VdMcm1 Deletion Mutant Shows Attenuated Virulence
The pathogenicity assays showed that smoke tree seedlings inoculated by the ΔVdMcm1-5 exhibited slight chlorosis at 30 dpi (Figure 7A). In contrast, the smoke tree seedlings inoculated with the wild-type strain showed obvious wilt symptoms (Figure 7A). Furthermore, we examined the conidial adhesion on the root of the smoke tree at 1 dpi with scanning electron microscopy.
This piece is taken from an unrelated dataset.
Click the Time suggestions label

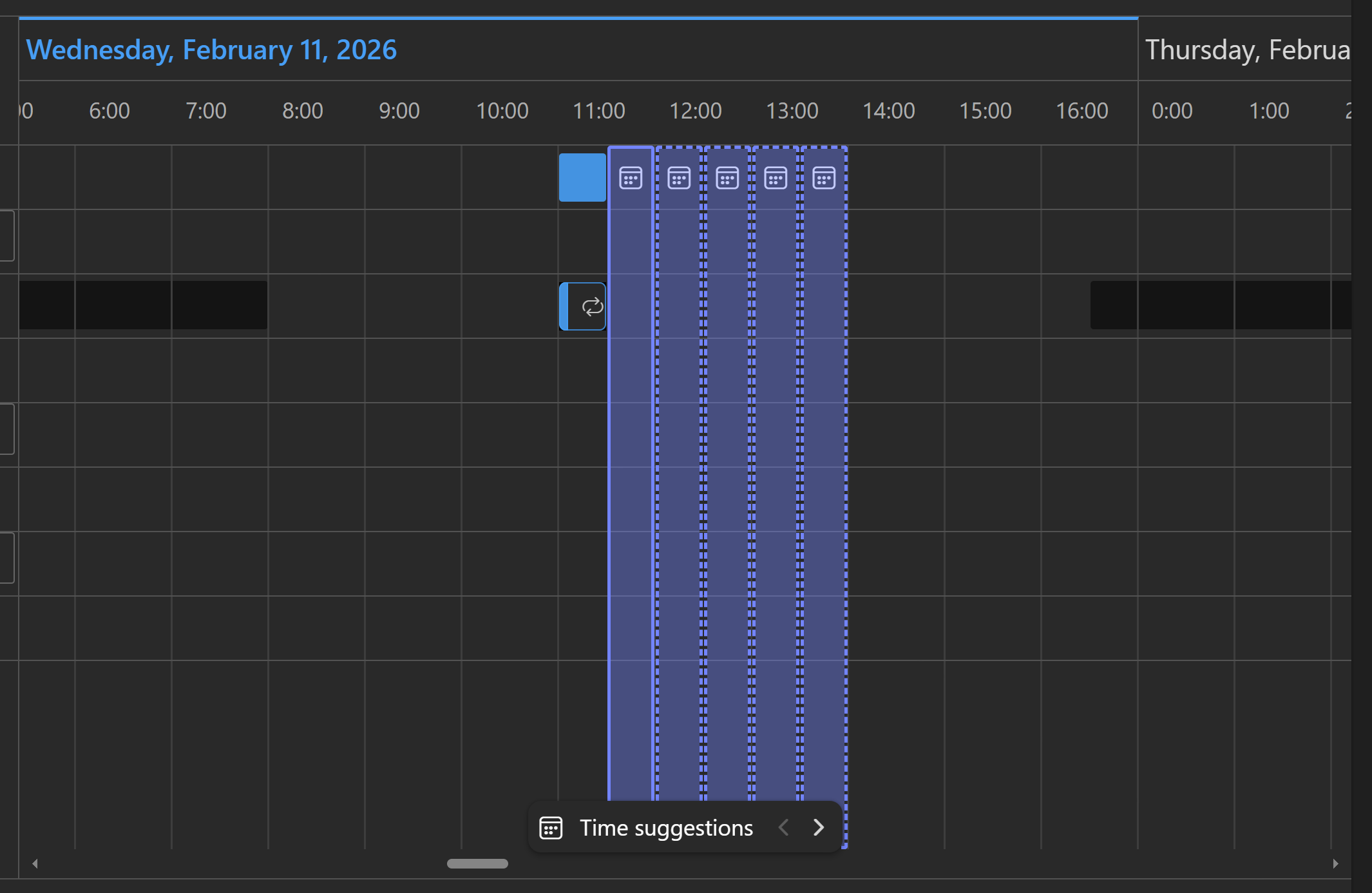(x=666, y=828)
Conidia of the wild-type and complemented strains were attached to root epidermis and germinated, whereas it was hard to see the conidia or germinated conidia on the root epidermis inoculated with ΔVdMcm1-5 (Figure S3). This suggests that VdMcm1 may be involved in the adhesion process during plant infection.
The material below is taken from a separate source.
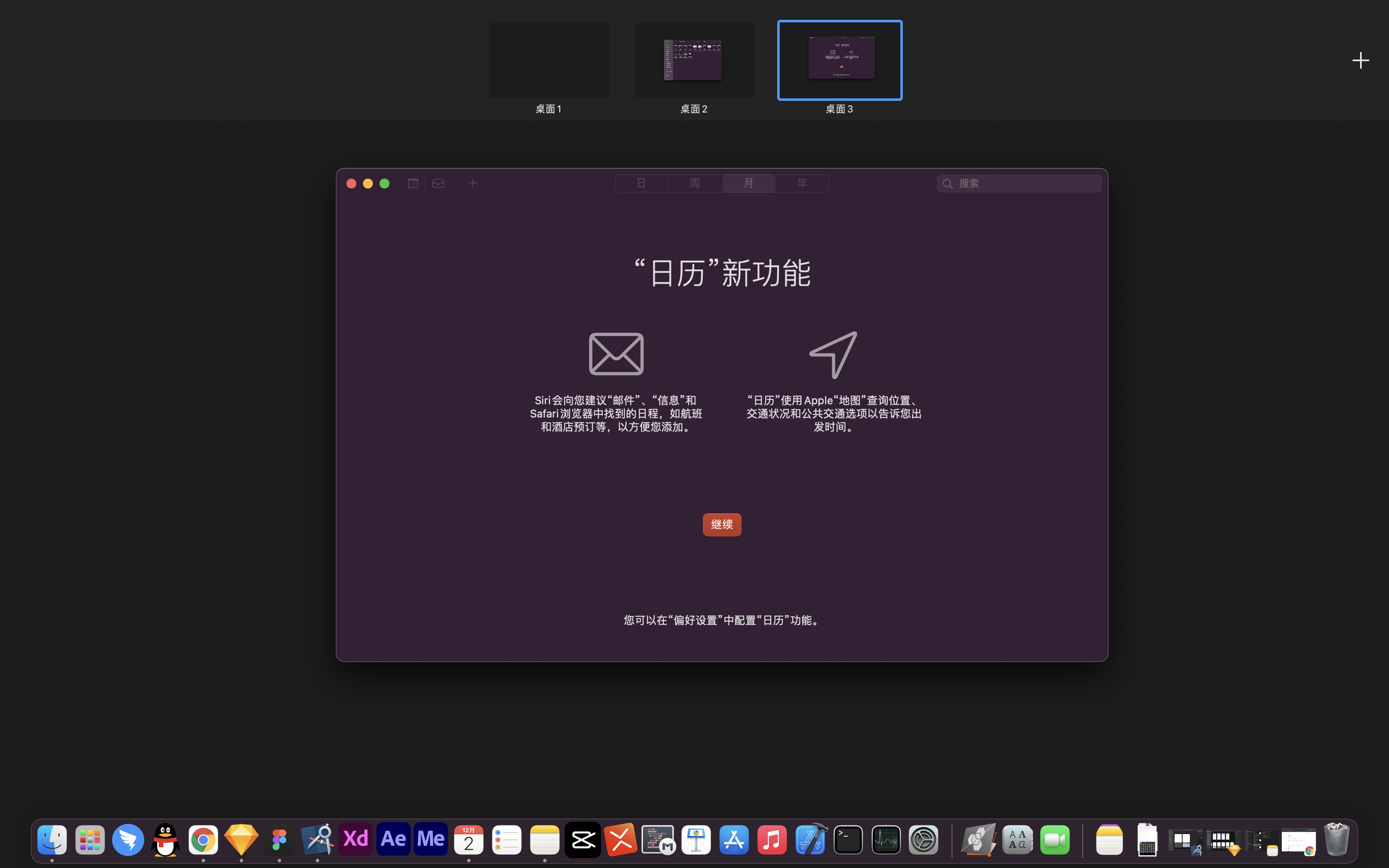Switch to day view tab 日
1389x868 pixels.
641,183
Figure 7. Pathogenicity assays of VdMcm1 deletion mutants on smoke trees and tobacco seedlings. (A) Side and top views of one-year-old smoke tree seedlings inoculated with 106 spores/ml conidial suspension of the wild-type and ΔVdMcm1-5 for 10 min. The smoke tree seedlings in CK were inoculated with distilled water for 10 min. The pictures were taken at 30 days after inoculation. (B) Microscope observation of 1-month-old tobacco roots inoculated with GFP-expressing wild-type strain (WT-GFP) and ΔVdMcm1-5 (ΔVdMcm1-GFP), respectively. 106 conidia/ml of WT-GFP, ΔVdMcm1-GFP were used. The arrowheads indicated adherent conidia on the root epidermis. The scale bars represent 75 μm. (C) Conidial adhesion tests. 105 conidia harvested from liquid CM were grown on Hybond™-N+ membranes that were overlaid on PDA plates for 18 h. 1 ml distilled water was used to gently wash through the membranes and repeated five times, and about 750 μl conidial suspensions were acquired. Fifty microliter conidial suspensions were spread over the PDA plates. The pictures were taken after 5 days of growth. (D) The number of colonies grown on PDA plates after 5 days. The error bars represent standard deviations. The experiments were performed in triplicate.
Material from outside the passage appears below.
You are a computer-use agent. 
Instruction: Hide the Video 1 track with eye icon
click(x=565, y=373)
To observe the infection process in details, GFP-expressing wild-type (WT-GFP) and ΔVdMcm1-5 (ΔVdMcm1-GFP) strains were used. Conidia of the WT-GFP strain could attach, germinate, and spread onto the root while conidia of ΔVdMcm1-GFP strain almost failed to adhere onto the root (Figure 7B). In addition, the adhesion ability was tested by gently washing the conidia inoculated on the membrane, which was overlaid on the PDA plates after 18 h. The results showed that conidia of the ΔVdMcm1-5 were more likely to be washed away from the membrane than those of the wild-type and complemented strains. After inoculation on PDA plates, 398 colonies were recovered from the ΔVdMcm1-5 while 22 and 9 colonies were recovered from the wild-type and complemented strains, respectively (Figures 7C,D). Taking all the results shown above into consideration, we hypothesize that that VdMcm1 is necessary for the conidial attachment during the infection process.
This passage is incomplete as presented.